Juliette Binoche : Ses galères avant la gloire !

Publié le 27 octobre 2017

Au commencement des années 80, méconnaissable, Juliette Binoche est caissière dans un grand magasin et fait de la pub pour des friandises…

Si vous êtes allé acheter des lampes ou des bandes dessinées dans un célèbre grand magasin du IVe arrondissement de Paris, le BHV, il y a plus d’une trentaine d’années de cela, vous êtes peut-être tombé sur elle. Car à l’époque, pour gagner sa vie, Juliette Binoche y était caissière. Un métier bien éloigné de ses aspirations d’alors…

->Voir aussi - Juliette Binoche : La vie en couple, c'est pas gagné !

Comme elle l’a confié le 24 septembre dernier à Laurent Delahousse, dans 20 h 30 le dimanche, ses débuts dans la vie, en tant que comédienne, ont été plutôt difficiles… à avaler ! En effet, ce n’est pas très connu, mais l’actrice a fait de la pub pour une marque de bonbons, très mous et très gros, les Chamallows.

->Voir aussi - Juliette Binoche : En toute sincérité sur "Le divan"

Trois jours durant, elle a dû manger ces sucreries pour réaliser le spot et a avoué avoir ensuite mis un certain temps avant de pouvoir à nouveau les apprécier… Si elle apparaît dans le film toute jeune et toute fraîche, la Juliette que l’on y découvre est beaucoup plus ronde qu’aujourd’hui, et sa dentition moins harmonieuse.

Survie

Mais la jeune fille a la passion de la scène dans le sang, et son talent est déjà visible. Avant de recevoir à Hollywood un Oscar, si convoité, en 1997 pour son second rôle dans Le patient anglais et de devenir une des plus grandes artistes de l’Hexagone (elle peint, sculpte, danse aussi), elle a été confrontée à des situations compliquées.

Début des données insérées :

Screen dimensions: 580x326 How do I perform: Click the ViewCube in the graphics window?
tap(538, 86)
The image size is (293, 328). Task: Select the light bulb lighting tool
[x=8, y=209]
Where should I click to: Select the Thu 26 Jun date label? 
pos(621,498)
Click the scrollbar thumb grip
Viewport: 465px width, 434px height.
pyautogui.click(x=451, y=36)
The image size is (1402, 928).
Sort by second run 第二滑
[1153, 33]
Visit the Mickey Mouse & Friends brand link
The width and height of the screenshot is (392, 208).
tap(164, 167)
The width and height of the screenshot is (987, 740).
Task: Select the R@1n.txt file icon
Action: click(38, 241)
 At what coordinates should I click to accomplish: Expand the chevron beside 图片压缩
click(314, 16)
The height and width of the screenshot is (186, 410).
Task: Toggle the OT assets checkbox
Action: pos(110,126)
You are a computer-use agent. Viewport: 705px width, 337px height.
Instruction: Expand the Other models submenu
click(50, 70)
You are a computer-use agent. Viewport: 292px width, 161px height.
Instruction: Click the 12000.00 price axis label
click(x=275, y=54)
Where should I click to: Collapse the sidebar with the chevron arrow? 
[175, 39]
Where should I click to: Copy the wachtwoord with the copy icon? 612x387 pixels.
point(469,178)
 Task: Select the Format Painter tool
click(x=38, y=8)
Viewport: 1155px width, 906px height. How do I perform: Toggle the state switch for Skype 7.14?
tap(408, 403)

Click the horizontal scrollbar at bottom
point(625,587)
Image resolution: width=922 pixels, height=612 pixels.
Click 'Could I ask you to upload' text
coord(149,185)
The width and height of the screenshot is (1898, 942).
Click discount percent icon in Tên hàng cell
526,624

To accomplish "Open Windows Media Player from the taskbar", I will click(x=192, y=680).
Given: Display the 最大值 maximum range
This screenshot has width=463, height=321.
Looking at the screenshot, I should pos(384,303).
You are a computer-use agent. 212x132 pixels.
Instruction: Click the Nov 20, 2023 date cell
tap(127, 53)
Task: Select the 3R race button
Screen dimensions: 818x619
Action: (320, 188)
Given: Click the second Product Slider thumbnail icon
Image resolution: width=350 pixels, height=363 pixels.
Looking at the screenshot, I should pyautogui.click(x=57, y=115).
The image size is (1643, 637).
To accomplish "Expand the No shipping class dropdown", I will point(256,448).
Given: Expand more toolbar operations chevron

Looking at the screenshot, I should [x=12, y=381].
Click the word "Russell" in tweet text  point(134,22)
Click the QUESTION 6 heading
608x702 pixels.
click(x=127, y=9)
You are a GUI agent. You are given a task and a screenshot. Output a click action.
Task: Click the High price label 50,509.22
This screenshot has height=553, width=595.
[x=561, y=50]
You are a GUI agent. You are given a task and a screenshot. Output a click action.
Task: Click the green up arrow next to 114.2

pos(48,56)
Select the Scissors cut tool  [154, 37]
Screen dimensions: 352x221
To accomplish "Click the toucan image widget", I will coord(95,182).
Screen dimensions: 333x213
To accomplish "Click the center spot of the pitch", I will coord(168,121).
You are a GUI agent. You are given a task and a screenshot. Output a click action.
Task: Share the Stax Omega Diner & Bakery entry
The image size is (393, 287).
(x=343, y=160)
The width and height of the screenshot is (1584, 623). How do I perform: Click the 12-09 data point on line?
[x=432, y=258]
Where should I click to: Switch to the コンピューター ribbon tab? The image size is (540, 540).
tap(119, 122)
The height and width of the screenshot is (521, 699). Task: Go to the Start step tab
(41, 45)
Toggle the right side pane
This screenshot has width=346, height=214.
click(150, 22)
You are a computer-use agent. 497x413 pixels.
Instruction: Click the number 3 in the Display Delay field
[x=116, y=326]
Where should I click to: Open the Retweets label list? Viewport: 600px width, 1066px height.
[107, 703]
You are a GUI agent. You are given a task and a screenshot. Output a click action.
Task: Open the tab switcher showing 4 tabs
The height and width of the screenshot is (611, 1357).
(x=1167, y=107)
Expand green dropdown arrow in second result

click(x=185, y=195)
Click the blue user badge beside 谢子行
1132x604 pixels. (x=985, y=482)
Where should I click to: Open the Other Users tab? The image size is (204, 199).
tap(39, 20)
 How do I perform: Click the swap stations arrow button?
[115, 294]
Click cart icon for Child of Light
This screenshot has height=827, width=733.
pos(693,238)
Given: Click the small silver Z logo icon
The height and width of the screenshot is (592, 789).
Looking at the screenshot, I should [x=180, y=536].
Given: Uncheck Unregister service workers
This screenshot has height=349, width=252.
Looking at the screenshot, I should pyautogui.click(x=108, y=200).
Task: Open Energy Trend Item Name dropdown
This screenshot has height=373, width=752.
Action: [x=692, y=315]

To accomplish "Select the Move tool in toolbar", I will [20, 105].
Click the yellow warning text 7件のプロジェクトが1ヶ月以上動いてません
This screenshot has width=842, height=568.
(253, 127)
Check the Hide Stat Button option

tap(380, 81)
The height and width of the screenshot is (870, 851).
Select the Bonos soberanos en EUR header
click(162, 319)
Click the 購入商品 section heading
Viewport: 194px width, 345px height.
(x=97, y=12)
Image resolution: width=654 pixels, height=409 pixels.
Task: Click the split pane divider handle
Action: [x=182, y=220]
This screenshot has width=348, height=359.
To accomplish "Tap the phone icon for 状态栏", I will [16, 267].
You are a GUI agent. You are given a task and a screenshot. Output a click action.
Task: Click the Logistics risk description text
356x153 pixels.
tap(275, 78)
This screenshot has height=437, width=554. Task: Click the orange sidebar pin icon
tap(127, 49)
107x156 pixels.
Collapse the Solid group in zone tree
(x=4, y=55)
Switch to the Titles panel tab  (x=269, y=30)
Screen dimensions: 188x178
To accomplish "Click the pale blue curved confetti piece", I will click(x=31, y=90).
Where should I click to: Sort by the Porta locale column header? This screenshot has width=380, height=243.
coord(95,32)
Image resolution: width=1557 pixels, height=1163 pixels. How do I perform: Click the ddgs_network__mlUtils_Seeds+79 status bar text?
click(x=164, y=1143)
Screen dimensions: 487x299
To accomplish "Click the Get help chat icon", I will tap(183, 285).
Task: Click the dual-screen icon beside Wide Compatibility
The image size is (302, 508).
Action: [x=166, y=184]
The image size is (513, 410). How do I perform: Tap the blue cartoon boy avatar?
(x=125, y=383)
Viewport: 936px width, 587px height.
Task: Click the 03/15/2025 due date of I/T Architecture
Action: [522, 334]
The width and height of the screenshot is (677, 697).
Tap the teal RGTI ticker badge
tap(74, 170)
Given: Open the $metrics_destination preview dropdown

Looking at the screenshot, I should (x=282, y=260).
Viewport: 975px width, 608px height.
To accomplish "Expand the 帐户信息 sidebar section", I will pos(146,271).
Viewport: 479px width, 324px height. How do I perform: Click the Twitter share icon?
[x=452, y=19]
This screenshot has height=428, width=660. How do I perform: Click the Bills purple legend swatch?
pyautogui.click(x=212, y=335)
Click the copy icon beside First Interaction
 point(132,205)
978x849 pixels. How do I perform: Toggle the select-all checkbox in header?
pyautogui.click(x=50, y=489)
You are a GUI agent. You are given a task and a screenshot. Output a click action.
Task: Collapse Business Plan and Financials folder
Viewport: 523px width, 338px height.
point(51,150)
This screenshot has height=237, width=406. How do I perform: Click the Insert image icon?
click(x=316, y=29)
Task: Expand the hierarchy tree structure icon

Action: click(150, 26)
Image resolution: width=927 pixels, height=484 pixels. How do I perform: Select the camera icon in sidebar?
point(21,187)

C’est ce qu’elle avait confié en juin dernier dans les colonnes de Madame Figaro : « Les moments les plus extrêmes dans ma vie professionnelle, il me semble que cela a été les deux ans de castings à mes débuts. Les castings, c’est accepter de se faire humilier, de se foutre à poil quand on vous le demande. »

Et l’an dernier, se confiant à Catherine Ceylac dans Thé ou café, elle renforçait son propos en ces termes : « Des gestes déplacés, ça m’est arrivé de la part de producteurs, ou de metteurs en scène, d’ailleurs. Je les ai remis à leur place. Heureusement, j’ai toujours su le faire. C’est une espèce d’instinct de survie. »

Grâce à cet instinct, à son intelligence, Juliette semble avoir réussi à déjouer les pièges et les embûches que son métier avait mis sur son chemin. Et aujourd’hui, vraiment radieuse, elle crève l’écran dans le dernier film de Claire Denis, Un beau soleil intérieur.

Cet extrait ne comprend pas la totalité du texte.